## Text for analysis
* * * * * * *

There is a lot of news around about the novel coronavirus disease and its symptoms. The fear of dying with the disease is creating a panic like situation among people around the globe. The flu season is still in full force, affecting millions of people. According to the Centers for Disease Control and Prevention (CDC), flu activity is high right now and will continue for few more weeks of March and April.
Here is some information to help you remain vigilant about seasonal flu symptoms, coronavirus symptoms, and understand how the normal flu or common cold differs from coronavirus disease. You can then consider appropriate prevention strategies to protect your health.
What are the Common Symptoms of Coronavirus Disease 2019 (COVID-19)?
According to recent reports from coronavirus affected people, the illness has ranged from mild symptoms to severe condition and even leading to death of the person with confirmed coronavirus disease 2019 (COVID-19) diagnosis.
The following symptoms of coronavirus infection may appear after 2-14 days of exposure with the virus:
- Shortness of Breath
- Symptoms similar to a flu such as cough, sore throat and tiredness
How Does Common Cold Compare With Coronavirus Cold?
Both the common cold and coronavirus cold or infection are caused by infectious viruses that affect your respiratory tract.
They’re both contagious and spread from one person to another either through direct contact with airborne droplets or by touching a surface that contain the virus. But the common cold often does not cause any complications, but coronavirus can.
COVID-19 can be distinguished from common cold. The coronavirus mainly affects a patient’s lungs and causes certain symptoms as mentioned above. If you feel cold and your nose is runny, you probably don’t have coronavirus. It may be seasonal flu.

* * * * * * *

## Excerpted data

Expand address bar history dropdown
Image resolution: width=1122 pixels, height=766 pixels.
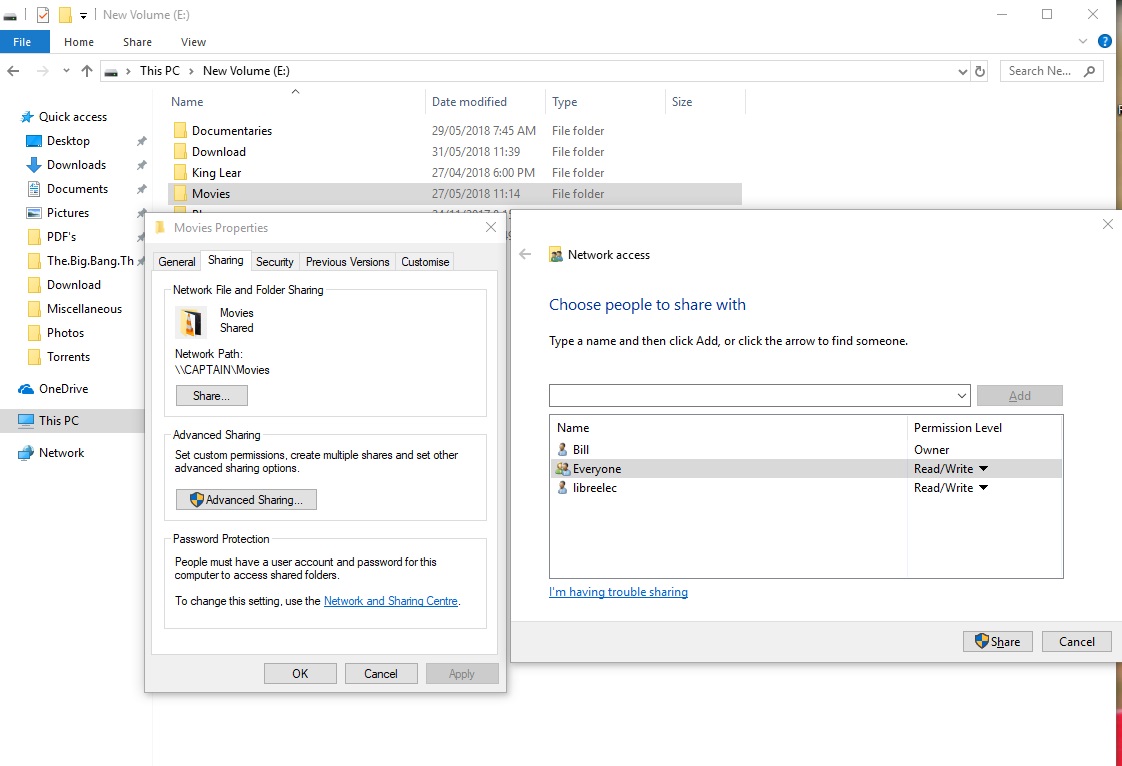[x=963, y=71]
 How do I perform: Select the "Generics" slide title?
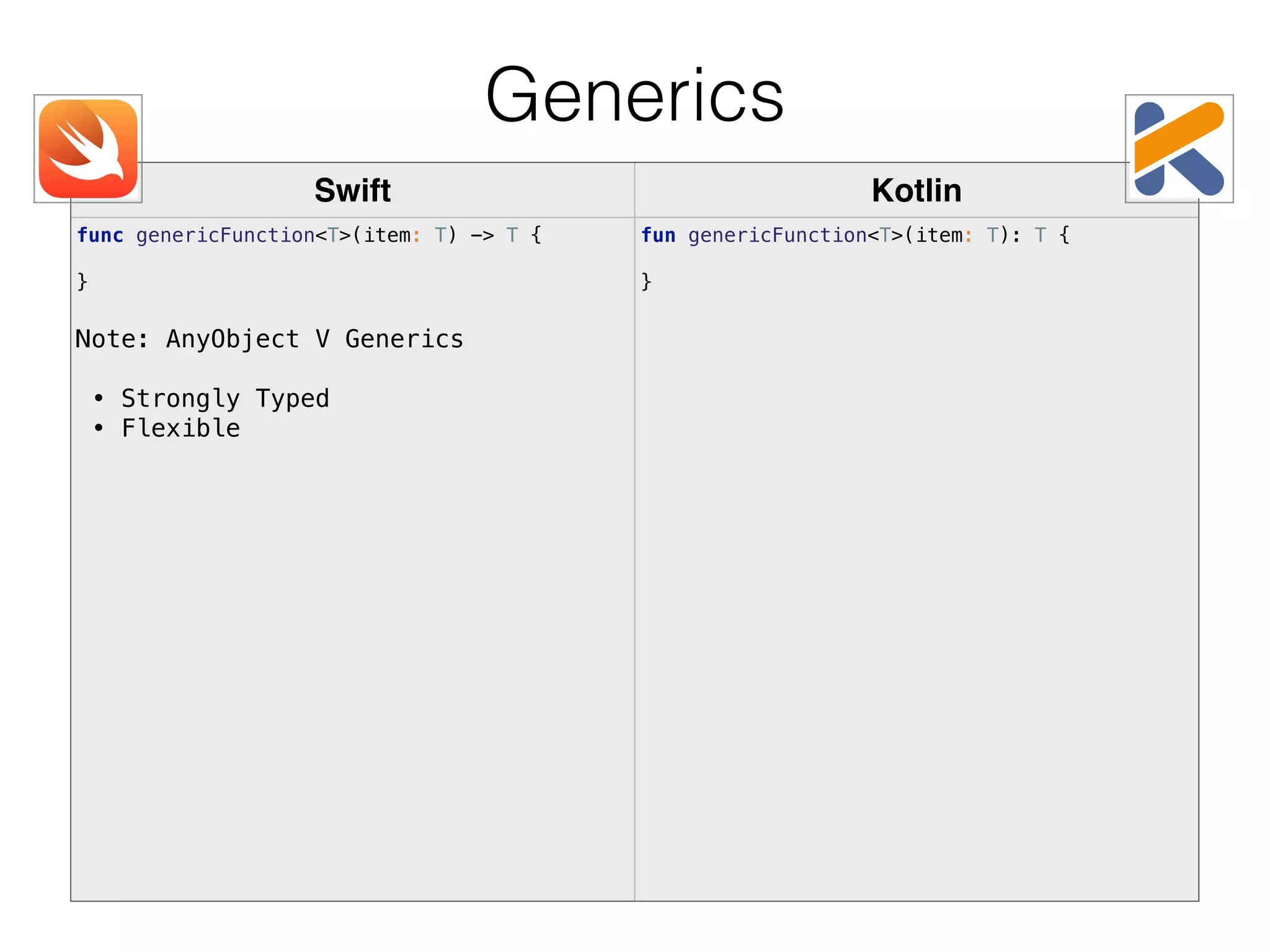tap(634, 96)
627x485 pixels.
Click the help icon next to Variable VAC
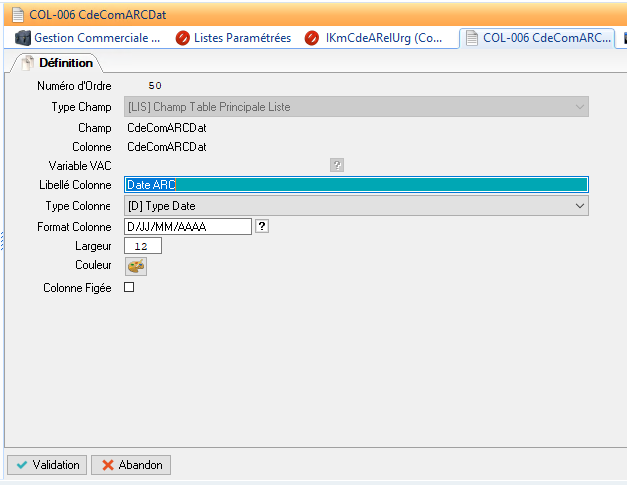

* * * * * * *

## Task requirements
- 1) According to the article on coronavirus and flu symptoms, how soon after exposure to the virus may symptoms of coronavirus infection appear?
- 2) Rewrite the stretch of the coronavirus and flu article from "Both the common" through "be seasonal flu.", replacing "contagious" with "transmissible".
- 3) Continue the article on coronavirus and flu symptoms from the point at which it ends.

## Answers to the tasks
- 1) Symptoms may appear 2-14 days after exposure to the virus.

- 2)
Both the common cold and coronavirus cold or infection are caused by infectious viruses that affect your respiratory tract.
They’re both transmissible and spread from one person to another either through direct contact with airborne droplets or by touching a surface that contain the virus. But the common cold often does not cause any complications, but coronavirus can.
COVID-19 can be distinguished from common cold. The coronavirus mainly affects a patient’s lungs and causes certain symptoms as mentioned above. If you feel cold and your nose is runny, you probably don’t have coronavirus. It may be seasonal flu.

- 3)
Dry Coronavirus Cough
A study of 138 patients infected with the new coronavirus, published in the Journal of the American Medical Association (JAMA) on February 7, showed the most common symptoms were fever, fatigue and dry cough.
Almost one-third of the patients reported muscle pain and breathing difficulty. About 10 percent of the patients had atypical symptoms such as diarrhoea and nausea.
The New England Journal of Medicine published a study on January 31 to look at how the coronavirus infection affects the body over time. The study mentions the first case of infection in the United States, a 35-year-old man, showed signs of dry cough, followed by fever.
“COVID-19 appears to show frequent fever, dry cough, and increase of inflammatory cytokines, and induced a mortality rate of 7.5%. Older patients or those with underlying comorbidities are at higher risk of death”, reported a study published in the Journal of Clinical Infectious Diseases in this month, March 2020.
When Should You Call an Emergency for Coronavirus Infection?
Some of the emergency and warning signs of COVID-19 that may not usually be present in common cold are:
- Difficulty in breathing or shortness of breath
- Continued pain or a feeling of pressure in the chest
- Inability to arouse
- Bluish lips or face
If you notice any of the above warning signs, call the emergency immediately and seek help.